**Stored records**

━━━━━━━━━━

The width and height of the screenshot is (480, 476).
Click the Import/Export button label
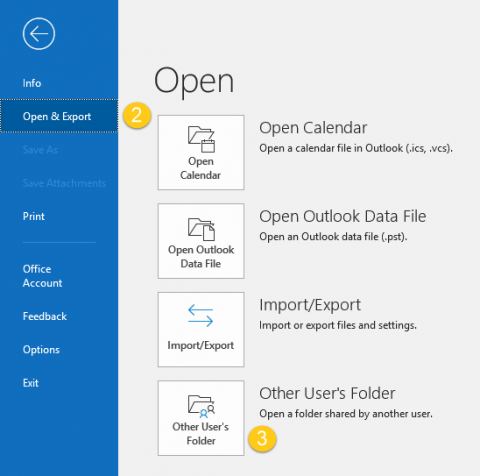pyautogui.click(x=201, y=345)
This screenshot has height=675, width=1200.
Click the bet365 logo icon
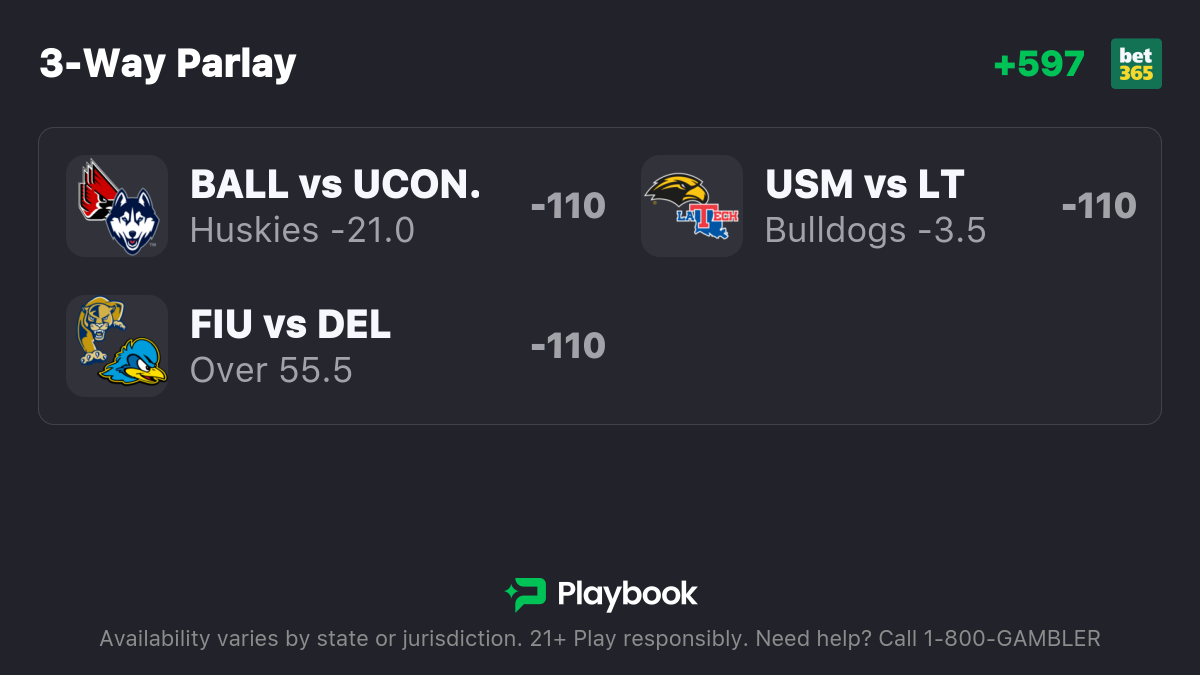coord(1136,64)
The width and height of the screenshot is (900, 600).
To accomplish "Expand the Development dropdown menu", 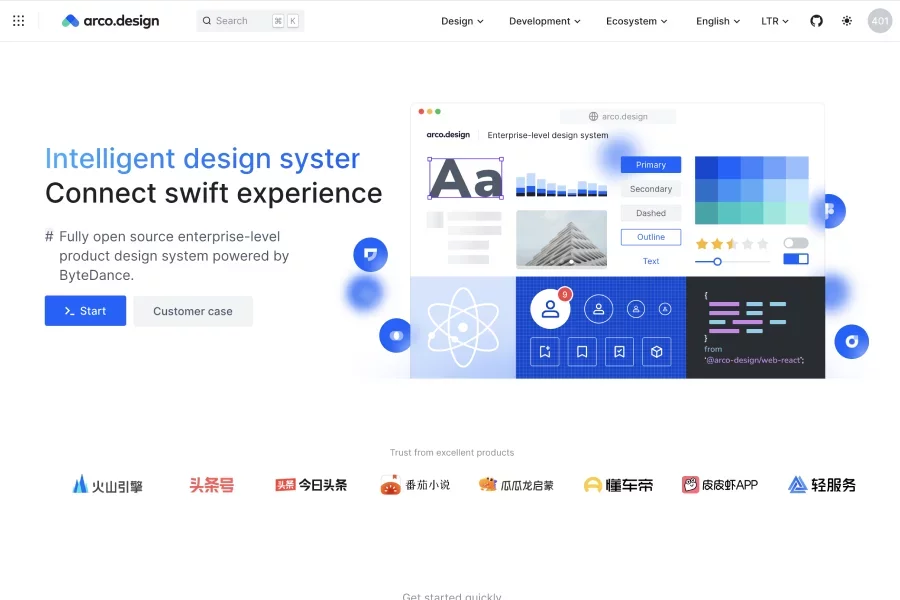I will click(545, 21).
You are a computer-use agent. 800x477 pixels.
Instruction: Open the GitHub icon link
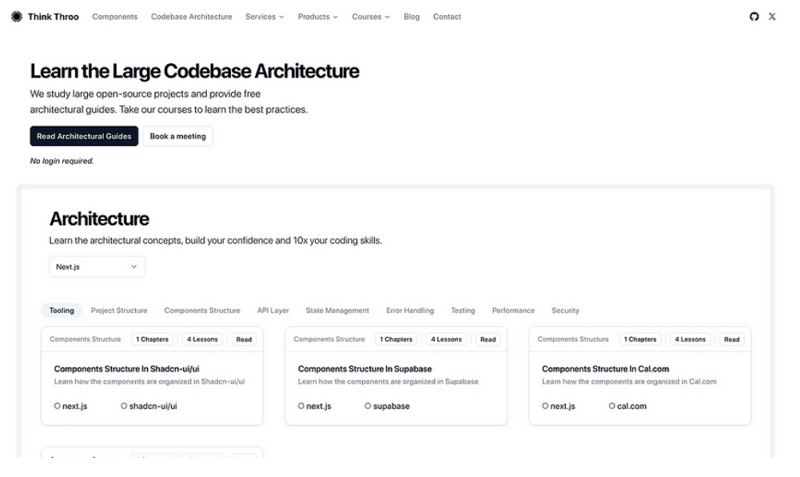[754, 17]
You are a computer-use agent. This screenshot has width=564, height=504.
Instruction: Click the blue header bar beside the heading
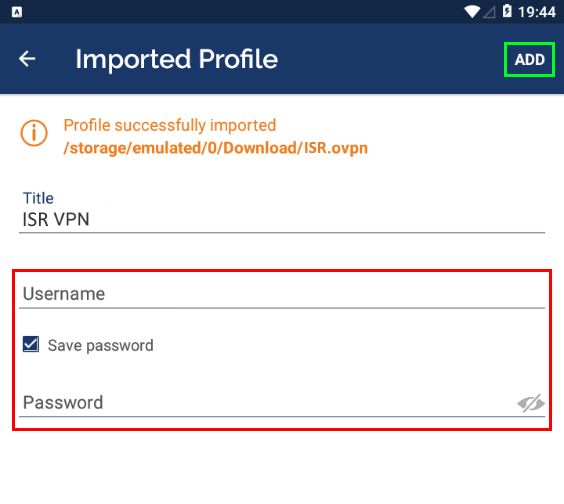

━━━━━━━━━━

**PROBLEM STATEMENT**
Transcribe exactly the span of lines that opens with the line holding "You are a computer-use agent. 800x477 pixels." and closes with the last line of the entries above. Omit pictures.

**WORKED SOLUTION**
You are a computer-use agent. 800x477 pixels.
Instruction: Open the GitHub icon link
[754, 17]
You are a computer-use agent. This screenshot has width=564, height=504.
Instruction: Click the blue header bar beside the heading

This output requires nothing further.